Isaac Asimov, the prolific writer of science fact and fiction who laid down the literary laws of how robots must behave, died Monday, his brother said. He was 72.
Stanley Asimov, a vice president of Newsday, said his brother died at New York University Hospital of heart and kidney failure.Earlier this year, Asimov announced that a prostate operation had slowed him down and he was cutting back on his writing. He also suspended his monthly column in Fantasy and Science Fiction magazine, to which he had contributed some 400 columns and articles over 33 years.
Publishing 10 or more titles in a year was no big deal for Asimov, and his production had continued after a heart attack in 1977 and triple bypass surgery in 1983.
Among his nearly 500 books, three early novels known as the "Foundation" trilogy were honored in 1966 with a special Hugo Award as the best science-fiction series ever. The Hugo is science fiction's equivalent of the Pulitzer Prize or Academy Award.
Other notable novels included "The Caves of Steel" in 1954 and "The Naked Sun" in 1957, in which a police officer is teamed with a robot detective.

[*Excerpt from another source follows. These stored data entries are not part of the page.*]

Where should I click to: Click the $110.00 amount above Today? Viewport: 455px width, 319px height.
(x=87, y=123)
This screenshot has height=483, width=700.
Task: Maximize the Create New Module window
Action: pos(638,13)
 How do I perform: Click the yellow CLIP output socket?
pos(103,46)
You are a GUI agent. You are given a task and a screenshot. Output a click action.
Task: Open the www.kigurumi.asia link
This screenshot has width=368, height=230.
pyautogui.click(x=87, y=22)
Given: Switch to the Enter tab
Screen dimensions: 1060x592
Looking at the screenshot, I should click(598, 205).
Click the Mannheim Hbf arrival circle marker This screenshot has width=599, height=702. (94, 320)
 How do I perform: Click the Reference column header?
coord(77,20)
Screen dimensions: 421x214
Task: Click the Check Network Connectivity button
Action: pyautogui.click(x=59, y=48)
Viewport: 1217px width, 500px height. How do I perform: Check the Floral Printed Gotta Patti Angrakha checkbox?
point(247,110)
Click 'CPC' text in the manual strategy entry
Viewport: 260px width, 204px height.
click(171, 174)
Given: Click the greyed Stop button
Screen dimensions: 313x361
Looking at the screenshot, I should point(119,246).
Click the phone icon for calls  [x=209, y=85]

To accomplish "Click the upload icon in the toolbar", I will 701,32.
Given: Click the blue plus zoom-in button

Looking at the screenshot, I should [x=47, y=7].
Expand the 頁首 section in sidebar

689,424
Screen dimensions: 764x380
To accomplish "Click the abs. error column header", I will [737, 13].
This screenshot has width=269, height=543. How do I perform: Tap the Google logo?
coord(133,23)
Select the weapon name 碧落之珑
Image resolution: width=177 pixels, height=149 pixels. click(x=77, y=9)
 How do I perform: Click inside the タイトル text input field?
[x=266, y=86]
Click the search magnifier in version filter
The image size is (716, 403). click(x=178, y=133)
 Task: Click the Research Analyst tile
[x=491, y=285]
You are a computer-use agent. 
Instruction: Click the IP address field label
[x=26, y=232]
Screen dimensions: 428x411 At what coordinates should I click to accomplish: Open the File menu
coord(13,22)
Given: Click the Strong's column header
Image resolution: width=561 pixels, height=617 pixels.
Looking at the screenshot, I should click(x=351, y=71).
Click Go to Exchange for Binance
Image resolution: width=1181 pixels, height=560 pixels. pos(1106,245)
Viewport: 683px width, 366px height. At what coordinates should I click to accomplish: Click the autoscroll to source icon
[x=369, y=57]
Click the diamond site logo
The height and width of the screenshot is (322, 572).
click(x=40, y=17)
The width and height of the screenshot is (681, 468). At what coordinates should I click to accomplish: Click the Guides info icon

Robot and "Foundation" themes eventually expanded and intertwined in 14 novels. Taken together, they formed a picture of humanity in millennia to come - spread through the stars, with Earth itself all but forgotten, but the people still in the thrall of human nature.
A final novel, "Forward the Foundation," finished a few months ago, will be brought out later this year, said Lou Aronica, Asimov's publisher at Bantam Books.
Asimov was a biochemist by training, and a hallmark of his fiction was that the science, sometimes mind-boggling - like faster-than-light travel - was none-the-less convincing.
One exception, he conceded, was the popular "Fantastic Voyage" in 1966, about a medical team being miniaturized and injected into the bloodstream of a dying man.